• **PROMPT**:
Your task is to filter the data below down to the lines holding "agent".

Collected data
********

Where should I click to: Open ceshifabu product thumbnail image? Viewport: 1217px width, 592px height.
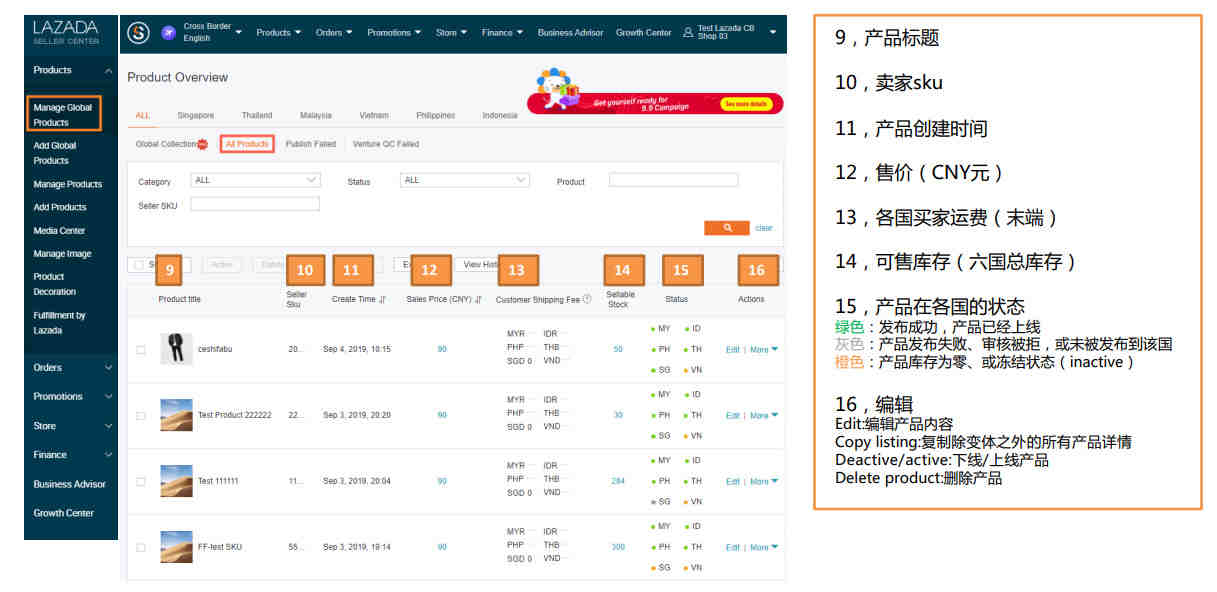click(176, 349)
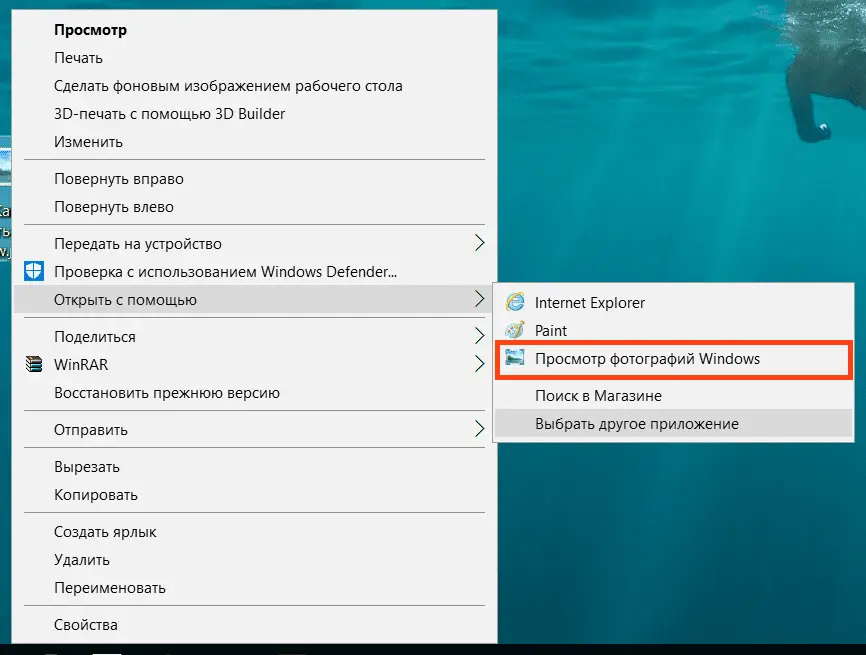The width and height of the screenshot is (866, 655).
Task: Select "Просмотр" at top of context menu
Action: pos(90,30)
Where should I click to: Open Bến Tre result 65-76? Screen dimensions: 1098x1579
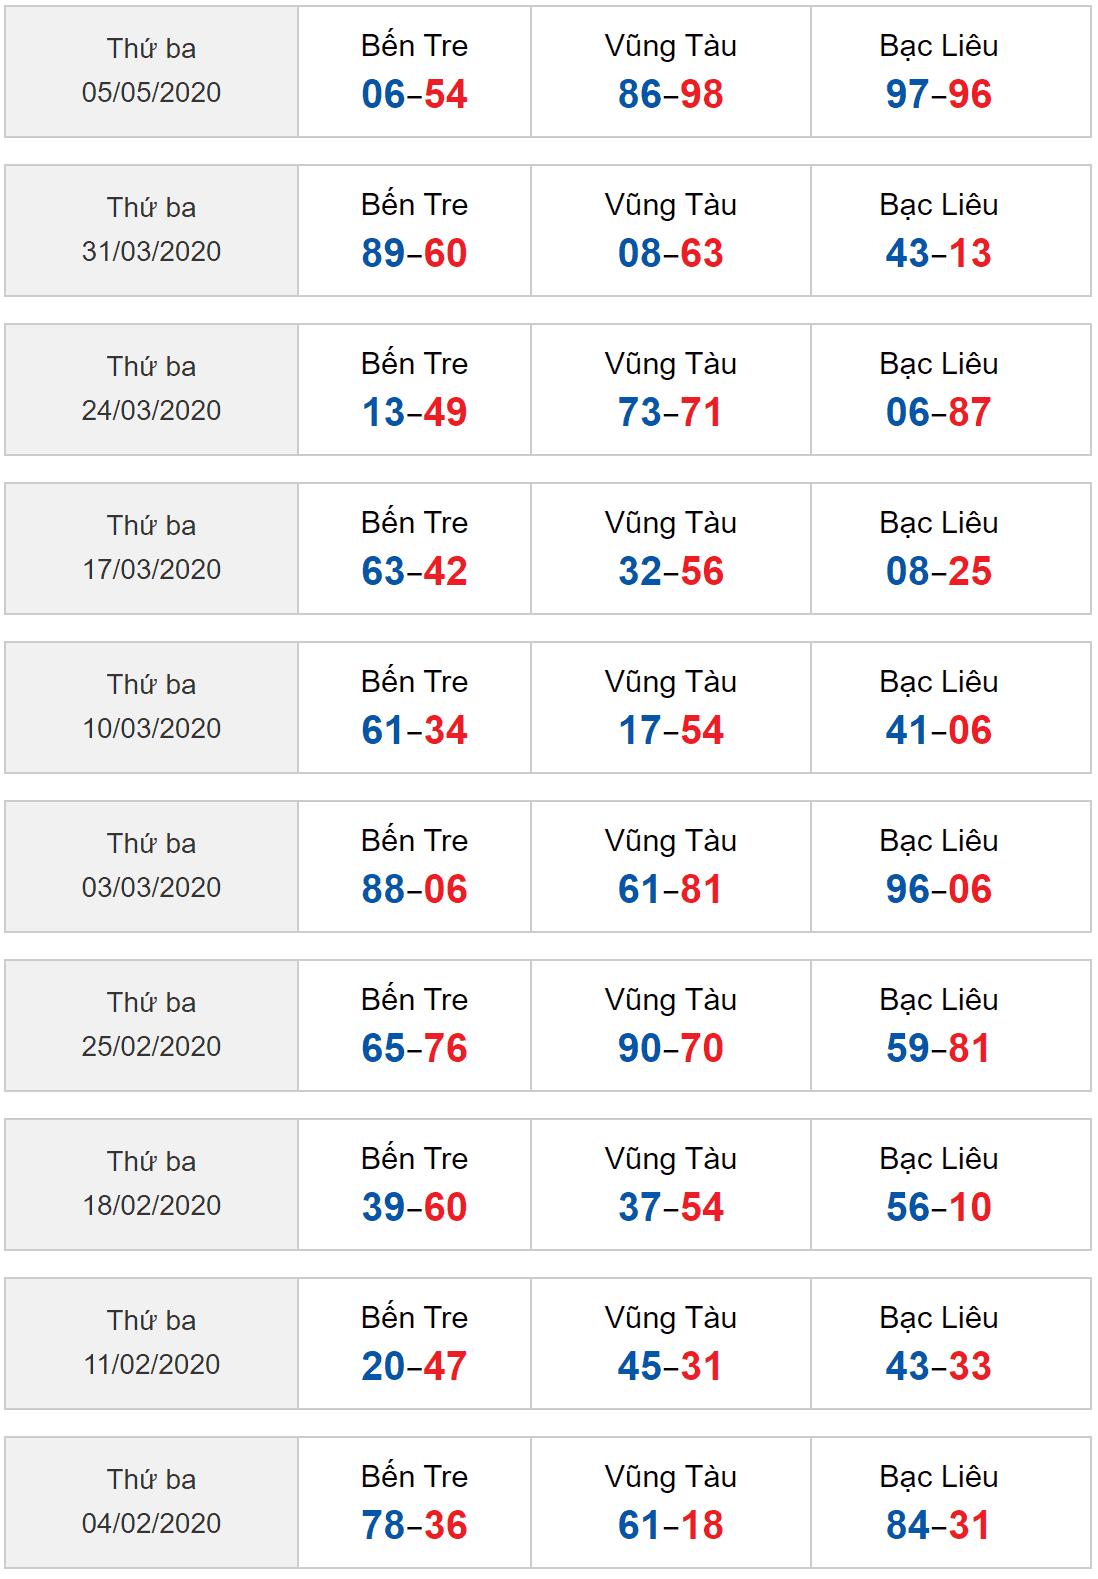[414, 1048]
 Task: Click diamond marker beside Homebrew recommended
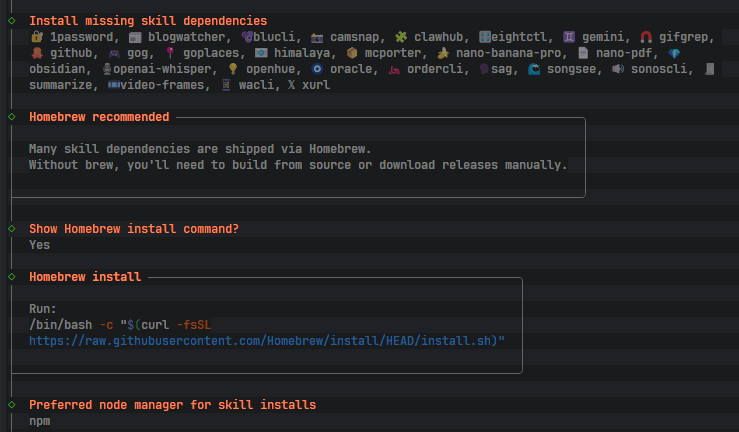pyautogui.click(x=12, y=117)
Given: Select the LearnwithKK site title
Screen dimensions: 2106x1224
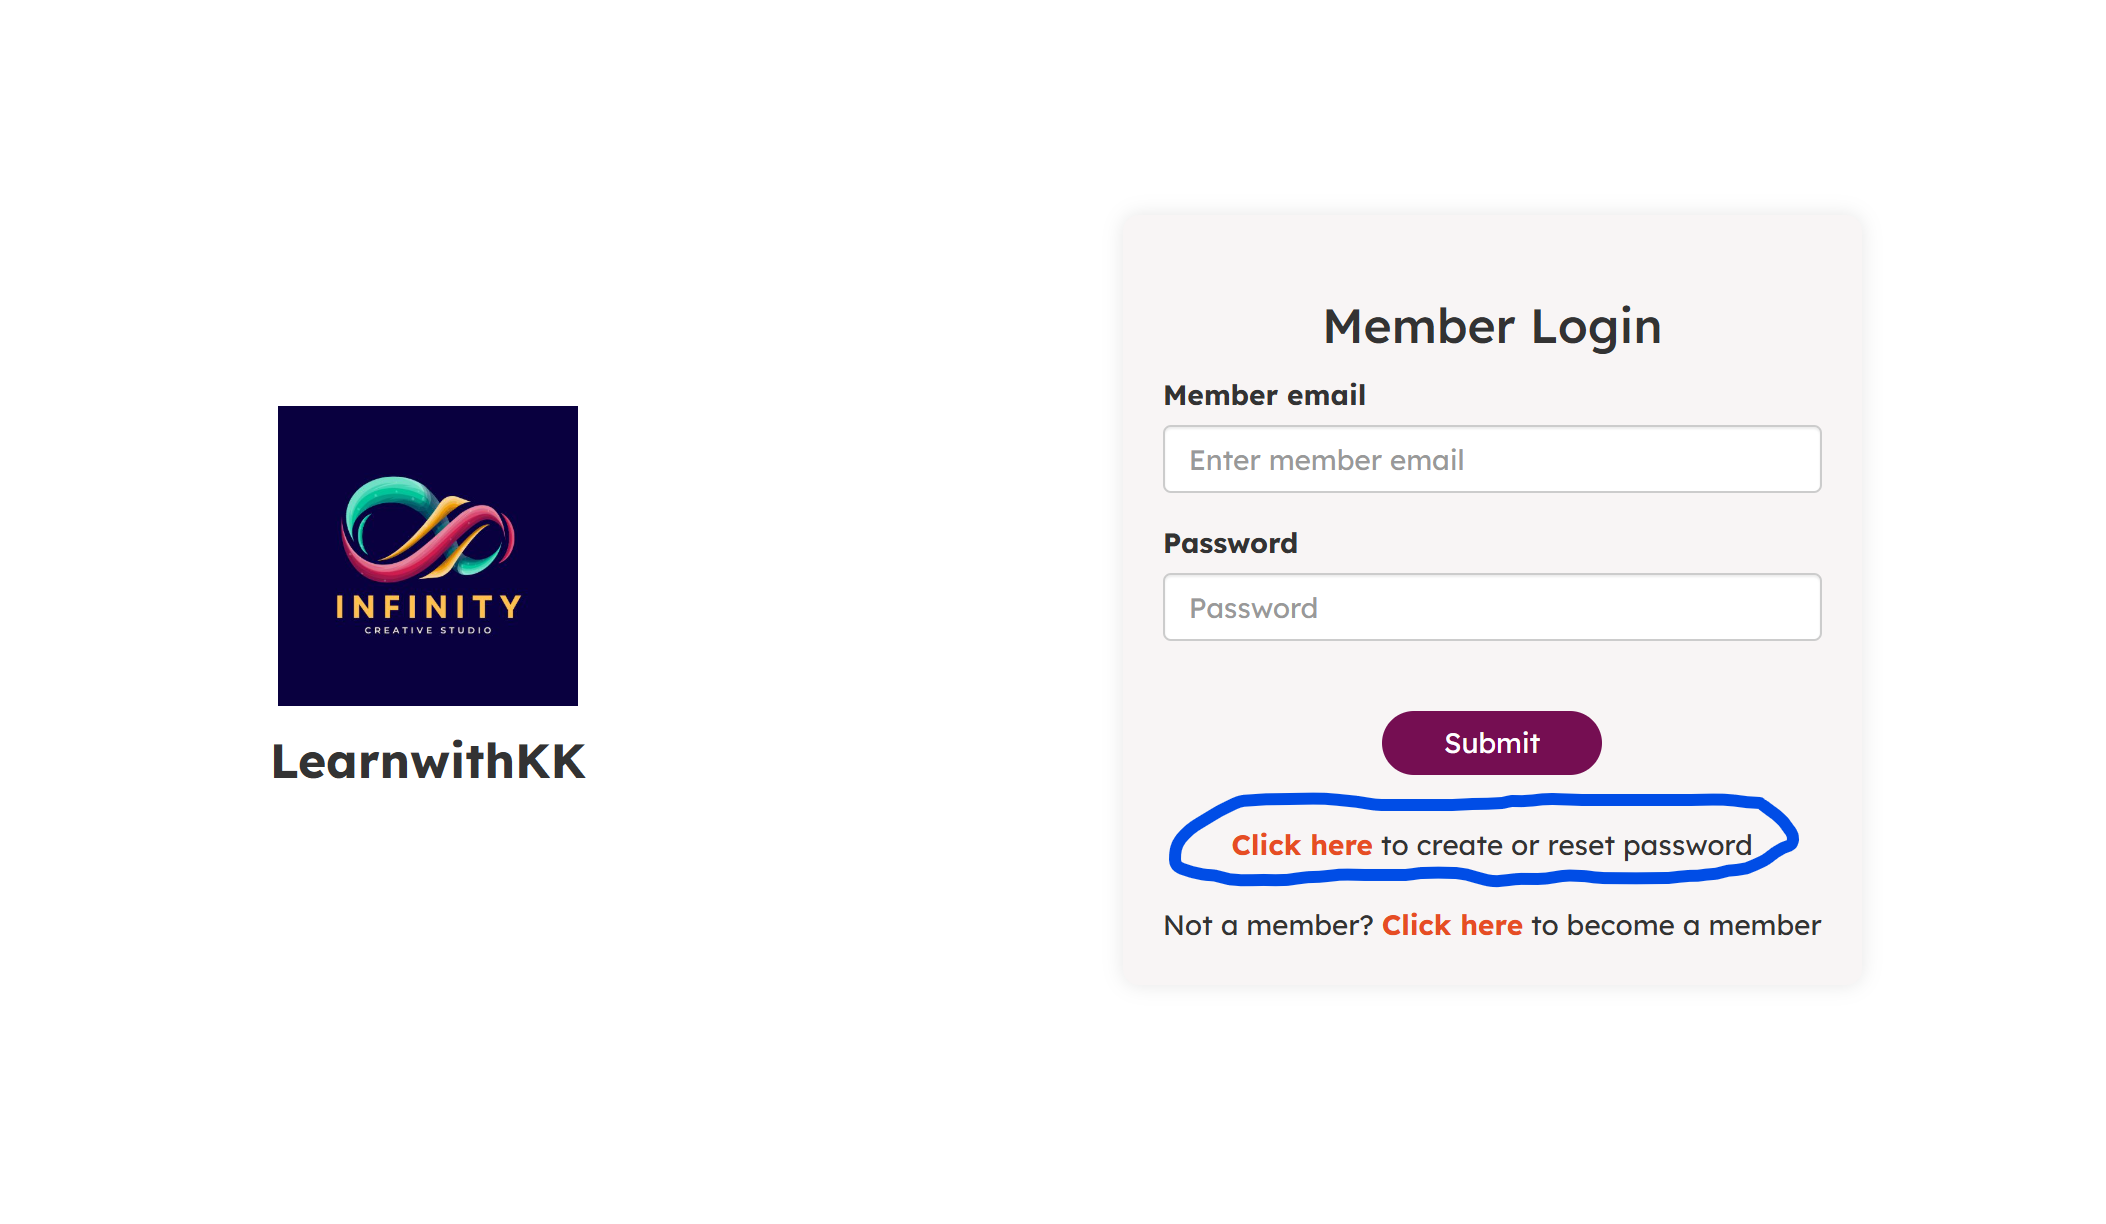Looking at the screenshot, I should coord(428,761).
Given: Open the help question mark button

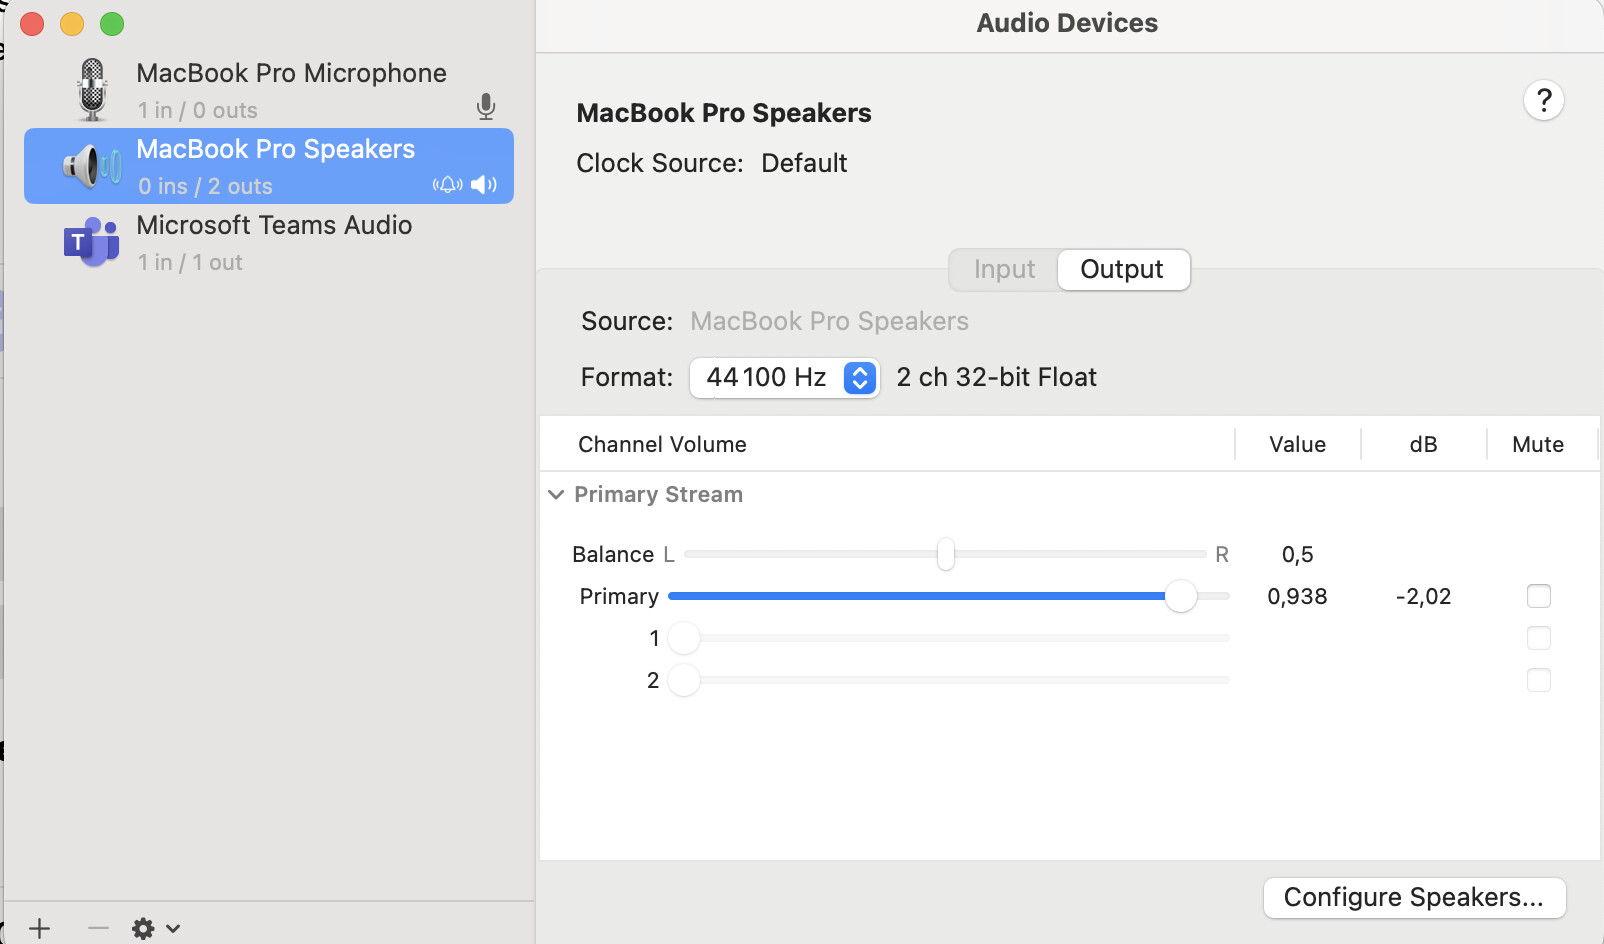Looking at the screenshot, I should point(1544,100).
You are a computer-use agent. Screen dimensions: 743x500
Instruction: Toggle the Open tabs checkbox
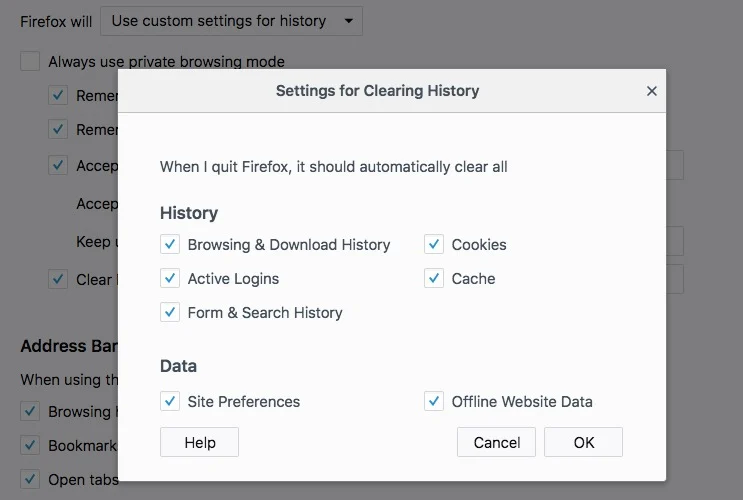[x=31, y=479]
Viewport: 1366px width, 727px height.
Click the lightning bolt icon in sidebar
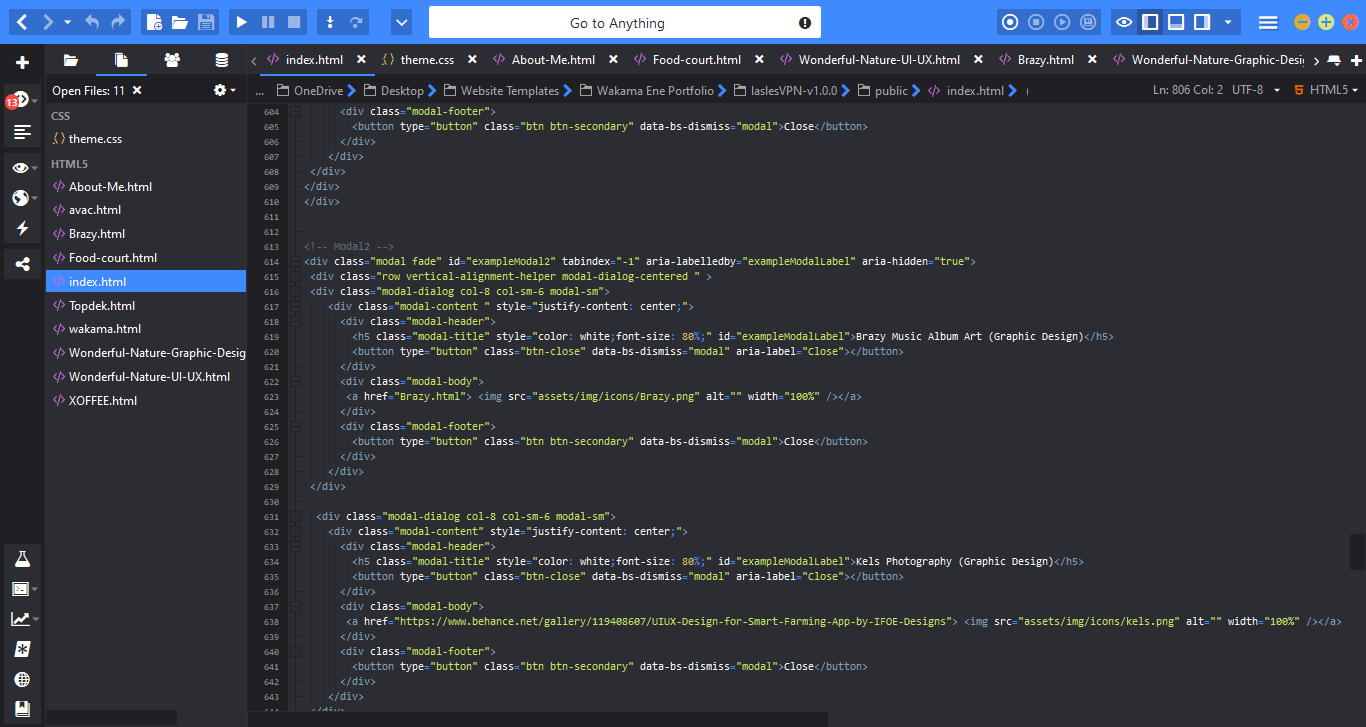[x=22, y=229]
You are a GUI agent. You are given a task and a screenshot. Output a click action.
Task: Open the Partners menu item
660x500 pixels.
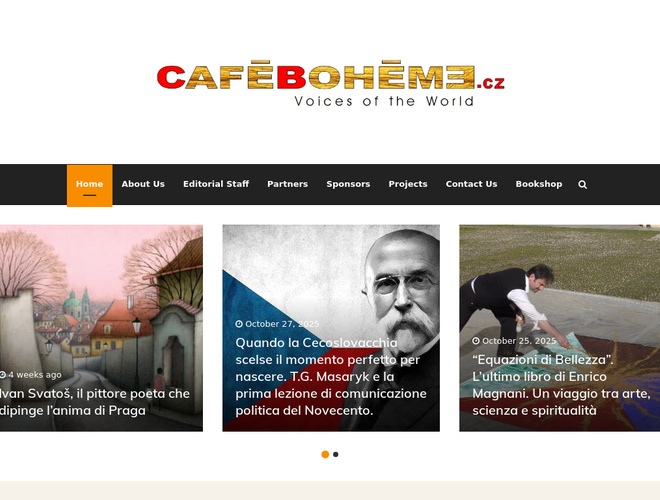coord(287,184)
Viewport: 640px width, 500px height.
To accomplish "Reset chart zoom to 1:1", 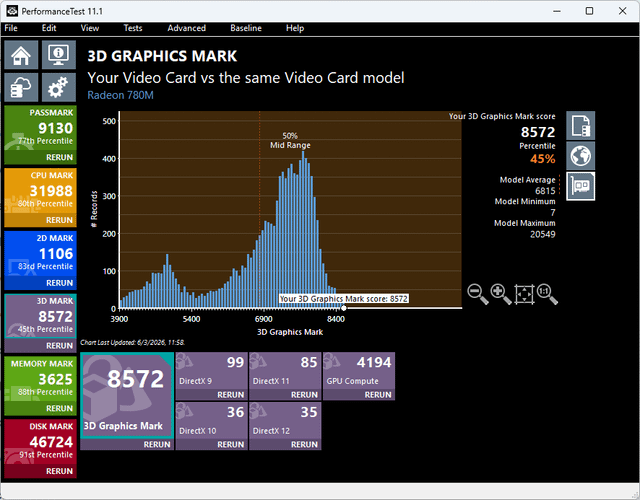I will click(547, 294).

********

• **REPLY TO THE EXERCISE**:
You are a computer-use agent. Screen dimensions: 743x500
You are a GUI agent. You are given a task and a screenshot. Output a click action.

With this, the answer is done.